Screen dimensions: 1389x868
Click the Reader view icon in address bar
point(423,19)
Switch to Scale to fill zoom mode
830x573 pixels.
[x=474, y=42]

Rumusan Soal:
Tuliskan kembali seluruh catatan di atas dengan mengganti "address bar" menjadi "toolbar". Bagian lain tidak boleh diubah.

Penyelesaian Soal:
Screen dimensions: 1389x868
Click the Reader view icon in toolbar
point(423,19)
Switch to Scale to fill zoom mode
830x573 pixels.
[x=474, y=42]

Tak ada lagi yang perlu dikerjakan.